La fiscalité, plus de la moitié de la facture
Au-delà du cours du brut, la structure du prix à la pompe reste marquée par un poids fiscal considérable : les taxes représentent plus de 50 % du tarif final, avec une accise de 0,68 € par litre sur l'essence et de 0,59 € par litre sur le gazole en 2026. Ce niveau de taxation, l'un des plus élevés d'Europe, explique en partie pourquoi les hausses du cours mondial se répercutent avec une telle intensité sur le ticket de caisse des automobilistes français, la TVA venant elle-même s'appliquer sur un prix déjà alourdi par les accises.

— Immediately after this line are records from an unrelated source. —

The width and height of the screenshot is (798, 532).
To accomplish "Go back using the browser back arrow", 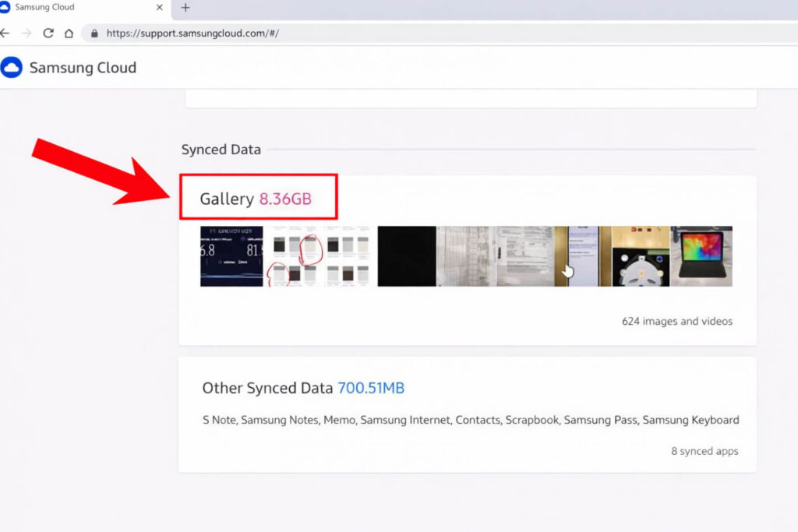I will (x=5, y=33).
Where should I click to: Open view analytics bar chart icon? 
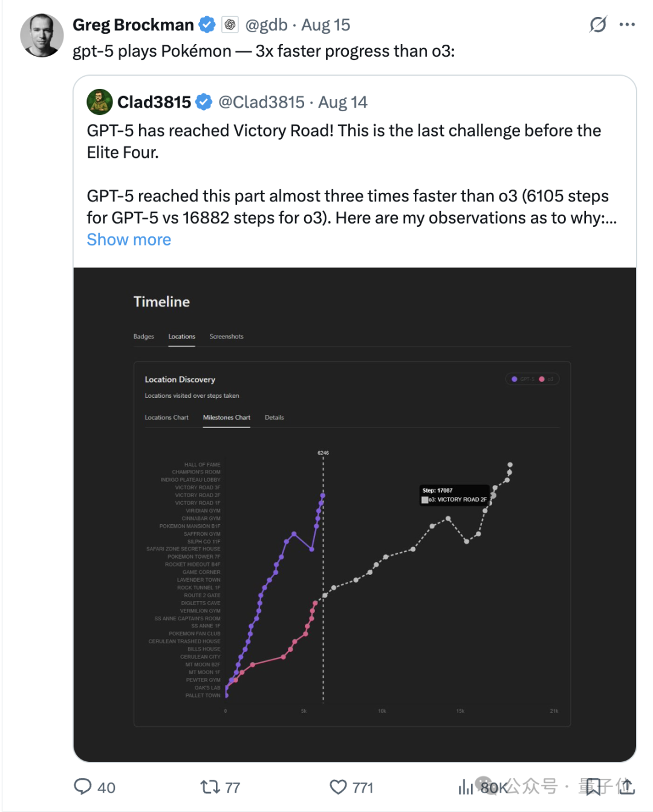[x=466, y=787]

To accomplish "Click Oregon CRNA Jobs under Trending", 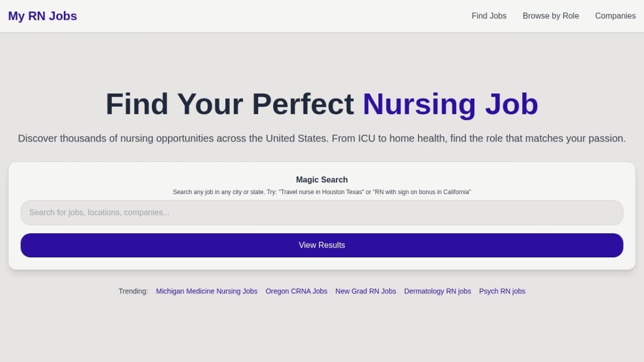I will (296, 291).
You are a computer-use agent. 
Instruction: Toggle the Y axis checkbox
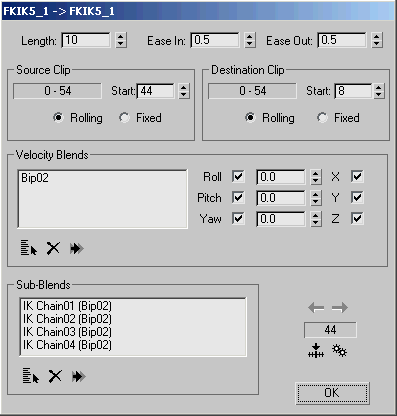coord(357,197)
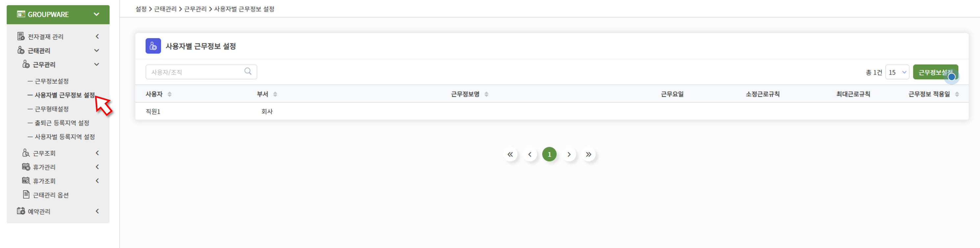Click the 전자결재 관리 document icon
Viewport: 980px width, 248px height.
click(21, 36)
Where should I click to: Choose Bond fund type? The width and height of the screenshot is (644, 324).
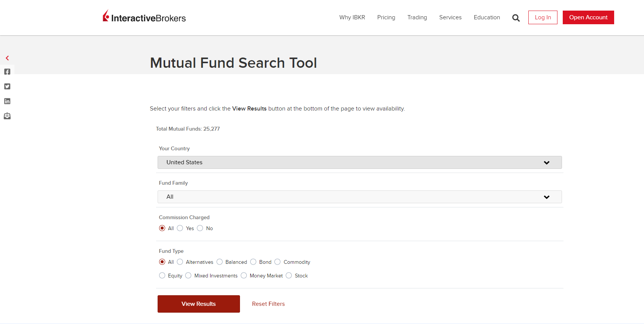click(254, 262)
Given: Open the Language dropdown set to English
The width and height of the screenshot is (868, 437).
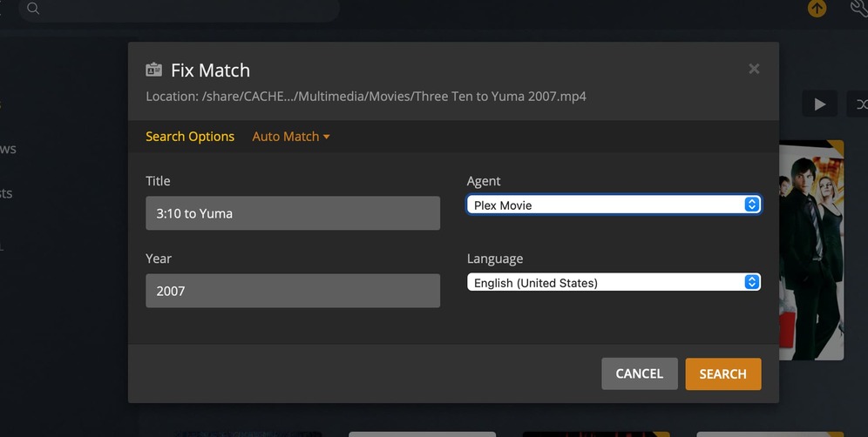Looking at the screenshot, I should pyautogui.click(x=606, y=283).
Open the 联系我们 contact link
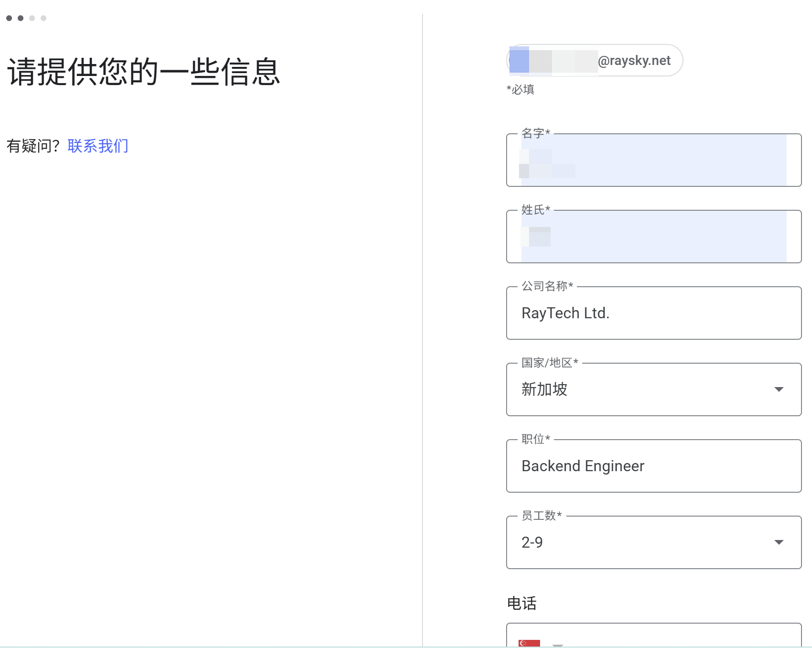 98,146
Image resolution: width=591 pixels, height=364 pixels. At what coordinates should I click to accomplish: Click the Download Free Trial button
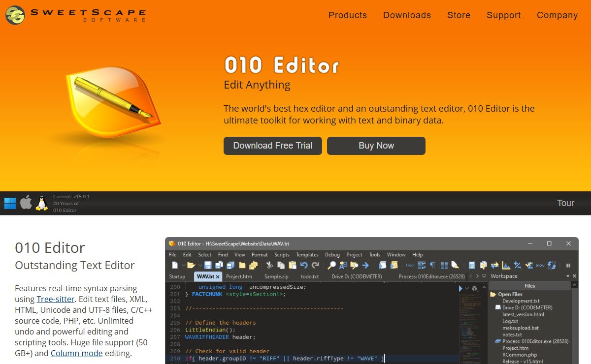click(x=272, y=146)
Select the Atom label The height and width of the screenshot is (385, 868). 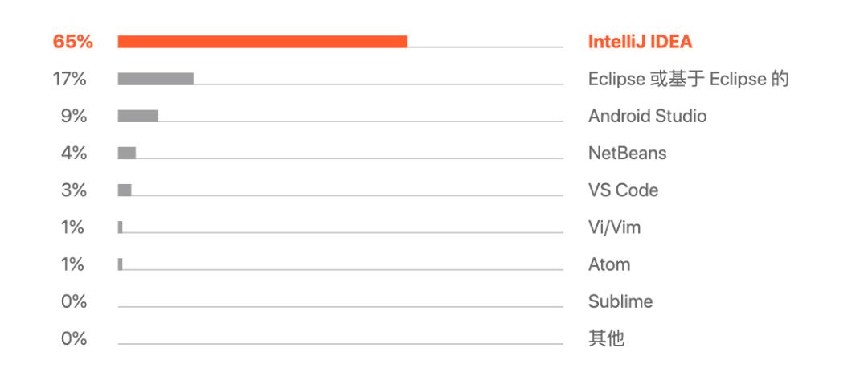point(609,264)
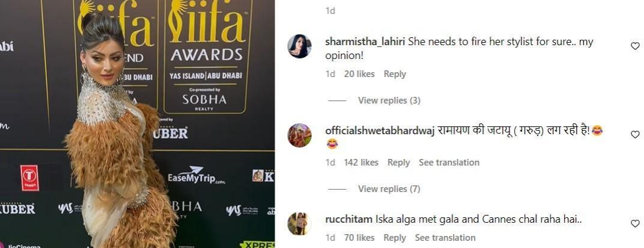Open rucchitam's profile avatar
Image resolution: width=644 pixels, height=248 pixels.
pyautogui.click(x=299, y=223)
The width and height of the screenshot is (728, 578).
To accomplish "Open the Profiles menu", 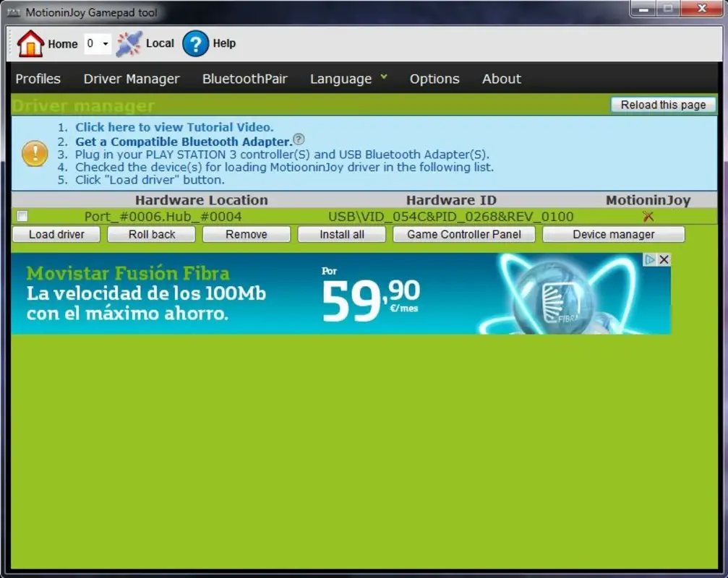I will coord(38,79).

Sur les quatre premiers mois de l'année 2026, le gouvernement reconnaît avoir engrangé environ 193 millions d'euros de recettes fiscales supplémentaires liées à la seule hausse des prix des carburants, TVA et ex-TICPE confondues. Une manne budgétaire qui alimente les critiques de plusieurs associations d'automobilistes et de parlementaires, lesquels réclament régulièrement un geste fiscal ciblé pour amortir le choc, sans que l'exécutif n'ait pour l'instant annoncé de mesure de compensation généralisée.
« Chaque centime supplémentaire au litre se traduit directement par une perte de pouvoir d'achat pour les ménages qui n'ont pas d'alternative à la voiture », résume-t-on régulièrement du côté des associations de consommateurs, qui rappellent que cette pression sur le budget carburant s'ajoute à d'autres hausses attendues à la rentrée, notamment sur les factures de gaz, dans un contexte budgétaire déjà tendu pour de nombreux foyers modestes et intermédiaires.
Le gouvernement avait déjà, au printemps, menacé d'encadrer les marges des distributeurs de carburant face à la contestation grandissante, une piste que mediaterranee.com évoquait dans un article consacré au plafonnement des marges des stations-service. Reste à savoir si cette option, restée sans suite concrète depuis, sera réactivée si la tendance haussière venait à se confirmer dans les prochaines semaines, à l'approche de l'hiver et de la probable reprise de la demande de fioul domestique et de carburants de chauffage.